WORK TO COMPLETE:
Transcribe the data underneath exactly. No images belong in your version.

Collected data:
^^^^^^^^^^^^^^^^

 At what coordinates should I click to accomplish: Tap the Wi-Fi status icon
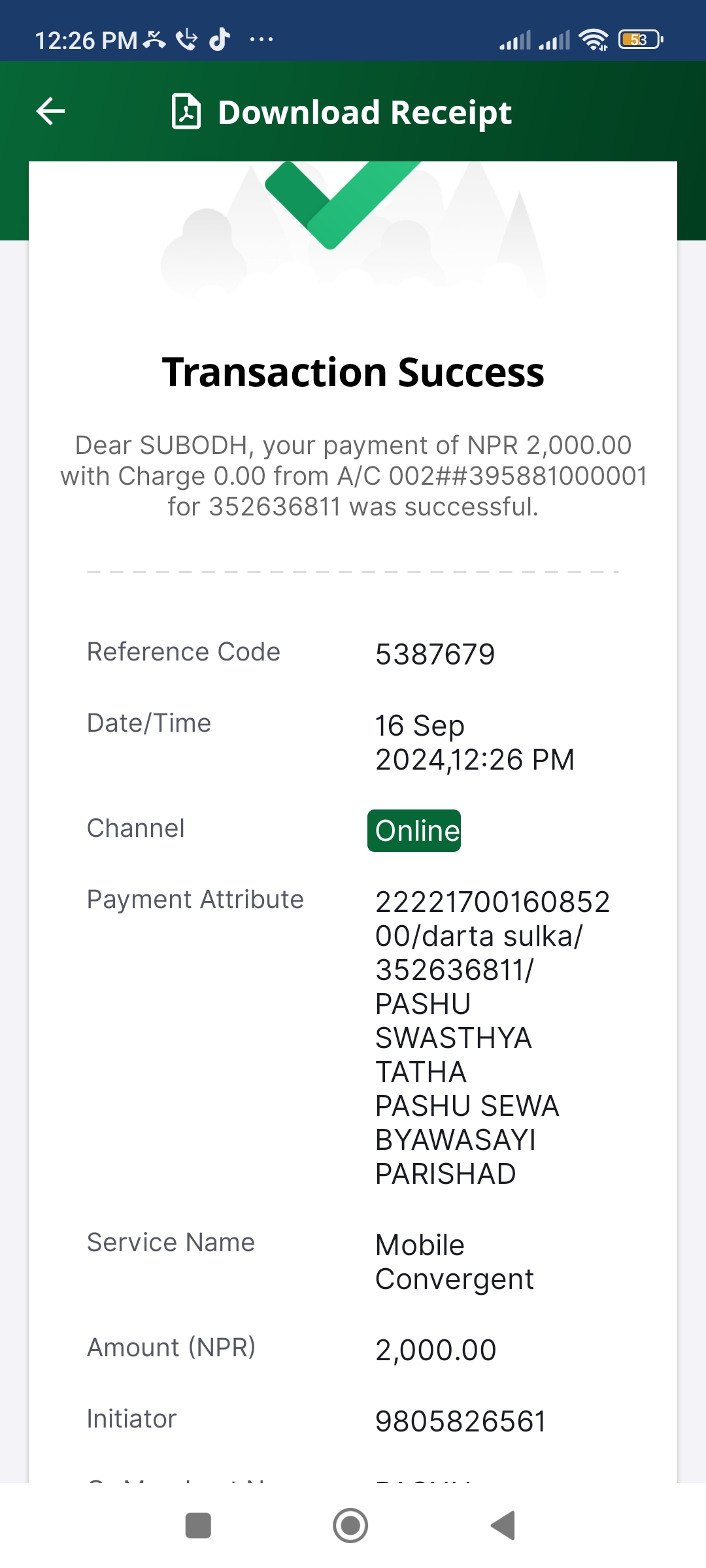point(594,40)
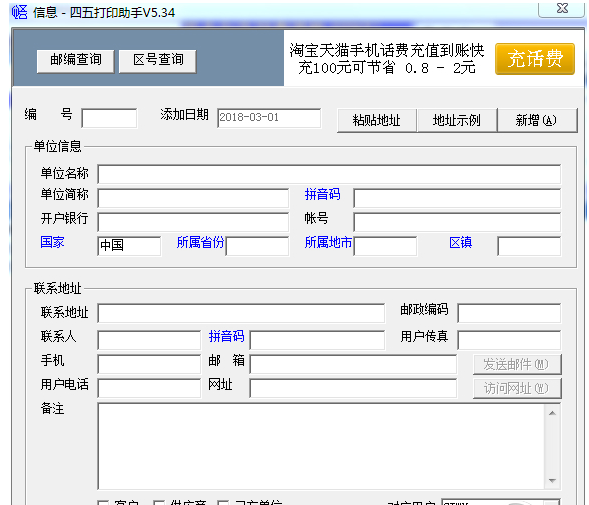Click the 添加日期 date field

pos(269,118)
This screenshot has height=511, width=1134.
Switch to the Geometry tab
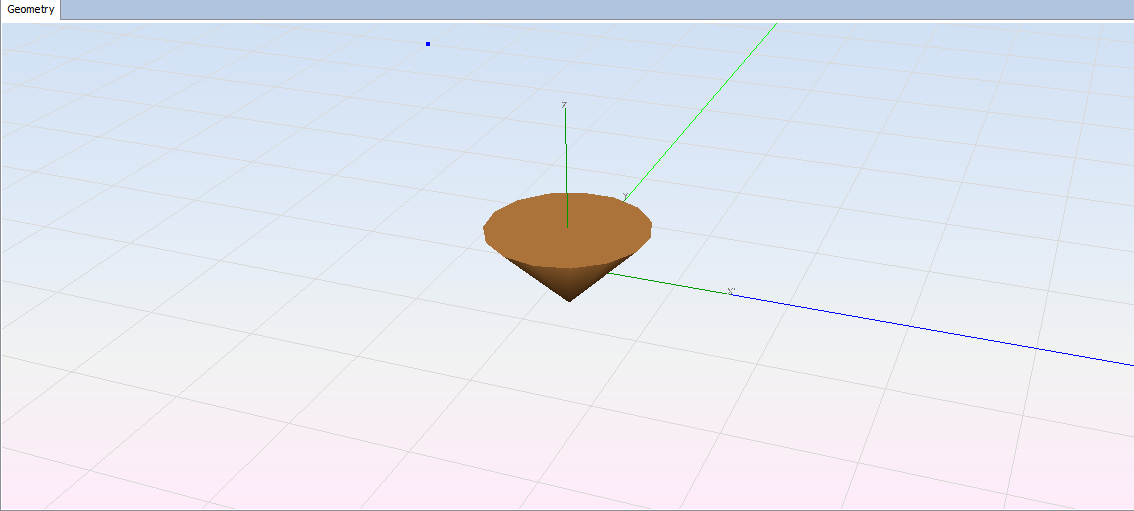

^^^^^^^^^^^^^^^^

WRITTEN RESPONSE:
 At what coordinates should I click to accomplish: Tap the Wi-Fi status icon
point(594,40)
Click the 添加日期 date field

pos(269,118)
This screenshot has height=511, width=1134.
Switch to the Geometry tab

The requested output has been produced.